Large parts of Elizabeth George's This Body of Death take place on farms.
posted by dizziest at 11:03 AM on January 14, 2013

Response by poster: These are all fantastic! Thanks much to everyone.
posted by Peemster at 11:35 AM on January 14, 2013

Mördare utan ansikte (aka Faceless Killers) by Henning Mankell. Besides the murder happenning at a very isolated farm, there were other rural aspects to the story such as the detective's father.
posted by 99percentfake at 11:55 AM on January 14, 2013

If horse farms and racing stables count, Dick Francis is your guy.
posted by Daily Alice at 12:00 PM on January 14, 2013

Seconding Faceless Killers/Mördare utan ansikte. It's the first publication to feature Kurt Wallander, Mankell's most famous detective. Wallander is a police detective in Ystad, a port city on the south coast of Sweden, and deals with rural crime as much as urban, broadly speaking.
posted by Sunburnt at 1:01 PM on January 14, 2013

Rita Mae Brown's Hunt series is set in rural Virginia, and has a lot of neat agricultural/farming references sprinkled throughout.
posted by PlantGoddess at 3:59 PM on January 14, 2013

Spell-checking Bibirose here not to be a jerk but because it seems important for looking-up purposes: Sharyn McCrumb, not Shayn McCrumb. Seconding this recommendation.
posted by srs airbag at 4:47 PM on January 14, 2013 [1 favorite]

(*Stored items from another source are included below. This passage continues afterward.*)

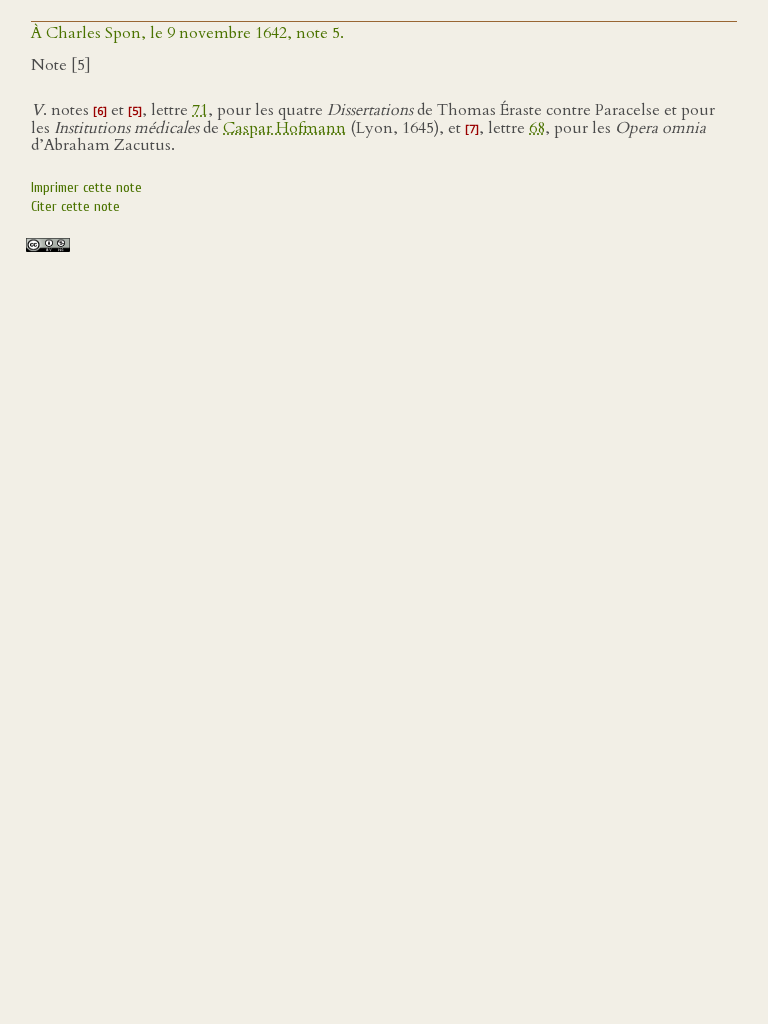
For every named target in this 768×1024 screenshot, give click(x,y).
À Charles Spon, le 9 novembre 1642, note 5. (187, 33)
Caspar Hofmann (284, 128)
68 (537, 128)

Ellen Crosby's Wine Country Mysteries are actually set in rural Virginia, not one of the obvious guesses like Napa or some region of France. She goes into a lot of detail about the grapes, the stages of the growing seasons, the mechanisms of the aging process, all that, as well as all of the people involved.

(I've never resurrected a thread like this before! Exciting!)